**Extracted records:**

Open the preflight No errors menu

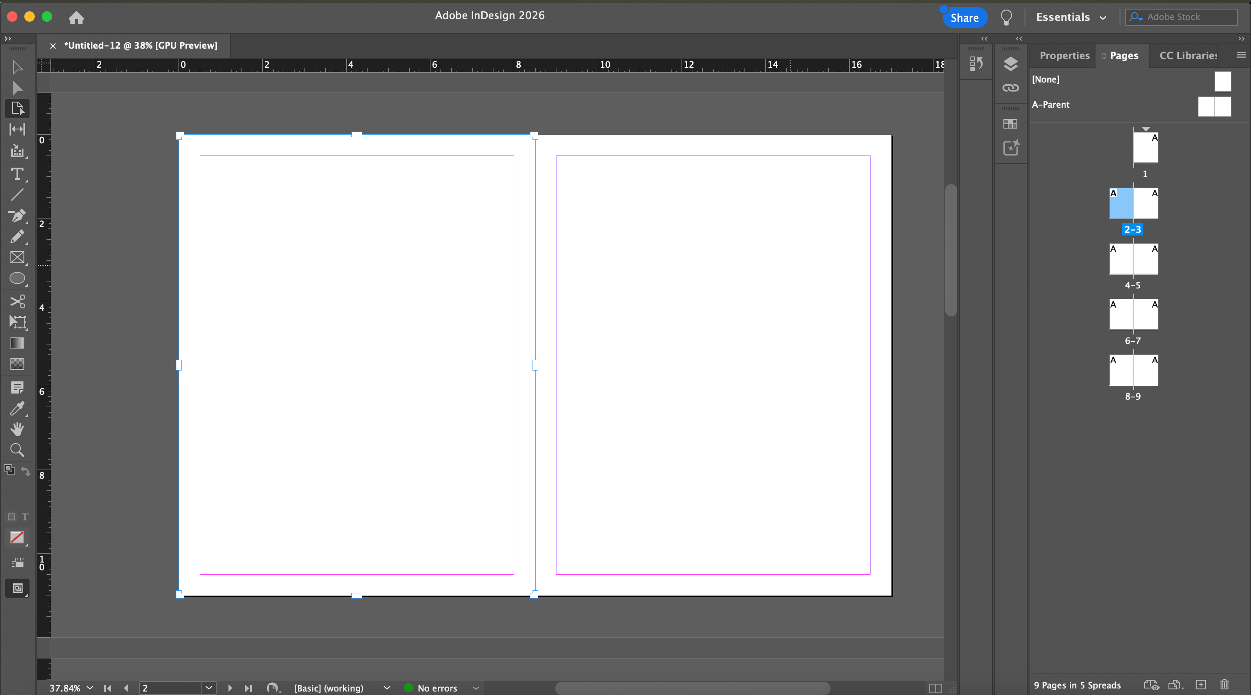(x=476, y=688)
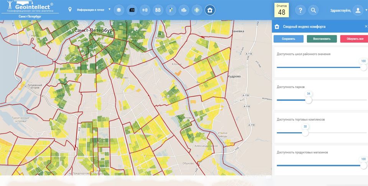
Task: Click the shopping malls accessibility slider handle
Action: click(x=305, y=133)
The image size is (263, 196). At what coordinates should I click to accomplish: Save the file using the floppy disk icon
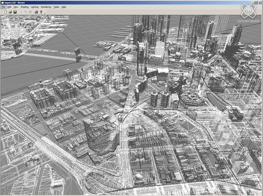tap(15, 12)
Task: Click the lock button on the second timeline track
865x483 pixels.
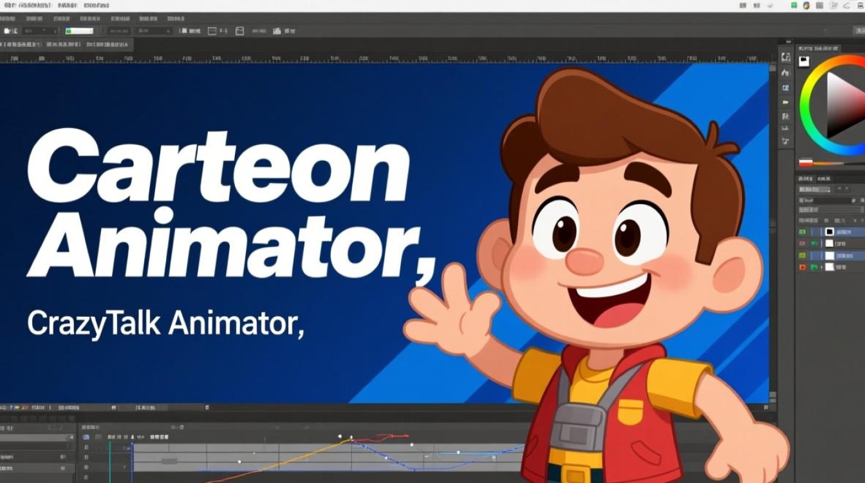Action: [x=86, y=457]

--

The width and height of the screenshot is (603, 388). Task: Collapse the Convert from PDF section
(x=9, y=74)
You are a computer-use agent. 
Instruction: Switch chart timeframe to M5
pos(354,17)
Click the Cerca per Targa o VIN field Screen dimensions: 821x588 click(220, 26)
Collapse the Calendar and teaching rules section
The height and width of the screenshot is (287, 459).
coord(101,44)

---

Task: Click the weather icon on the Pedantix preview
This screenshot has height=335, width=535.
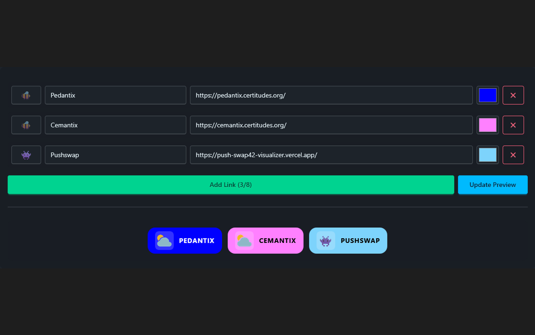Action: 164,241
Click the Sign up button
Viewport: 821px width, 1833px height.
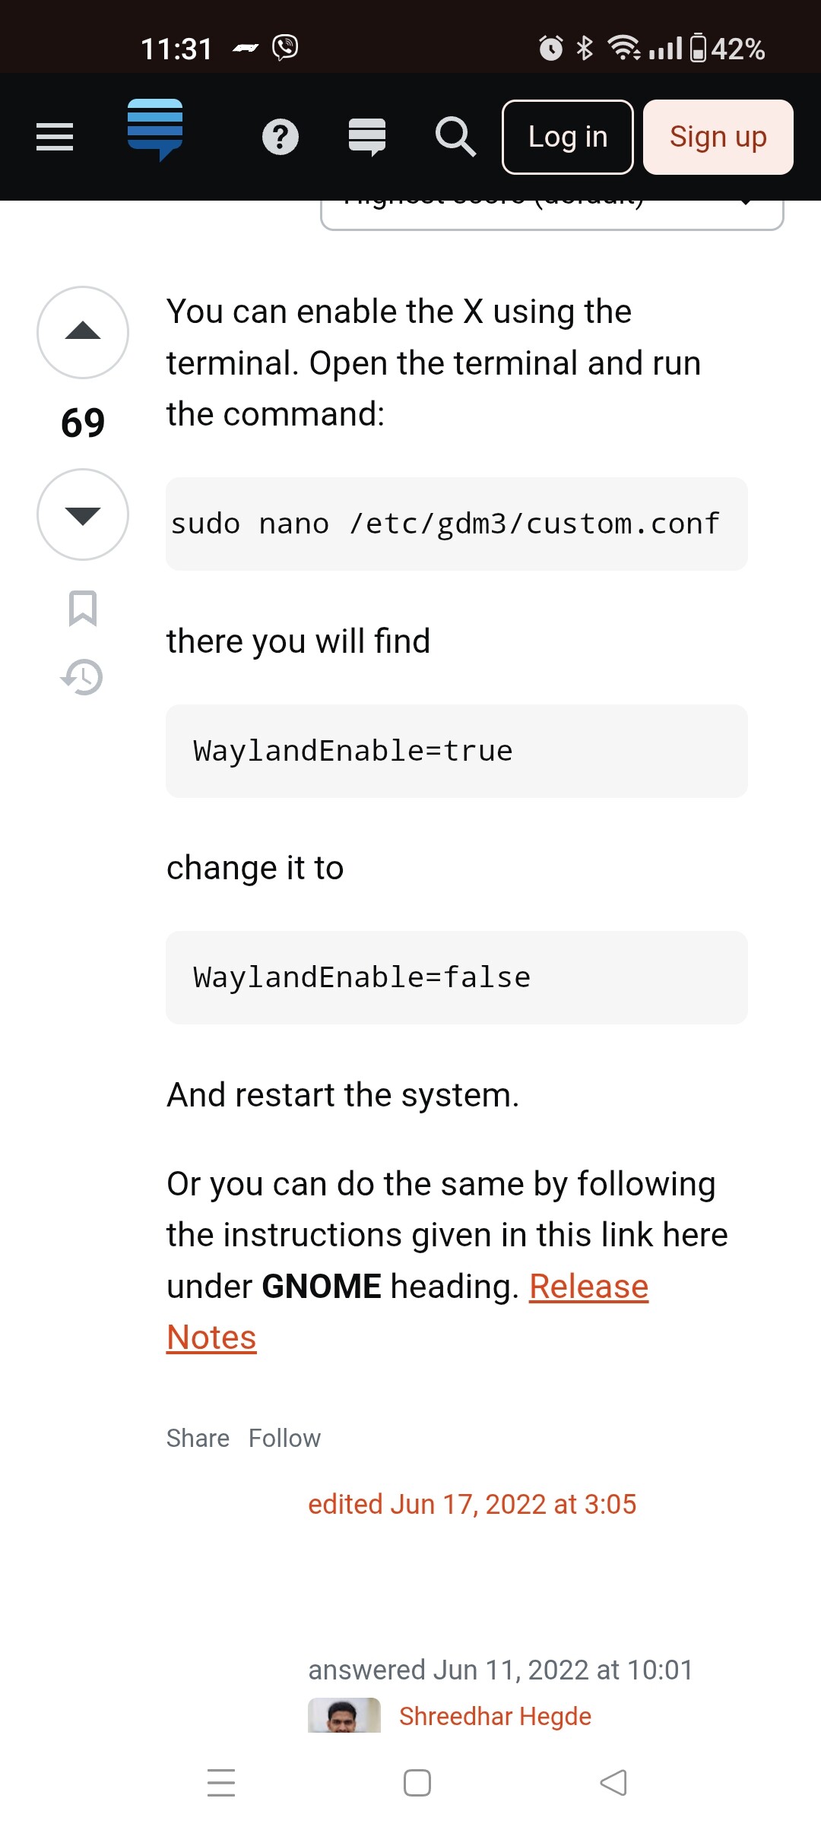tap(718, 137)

**EXERCISE PROMPT:** Pick out every line in the rows above that contains the word "icon", and copy each of those lines.

**CORRECT OUTPUT:**
The image size is (263, 196). At what coordinates should I click to accomplish: Save the file using the floppy disk icon
Task: Click the weather icon on the Pedantix preview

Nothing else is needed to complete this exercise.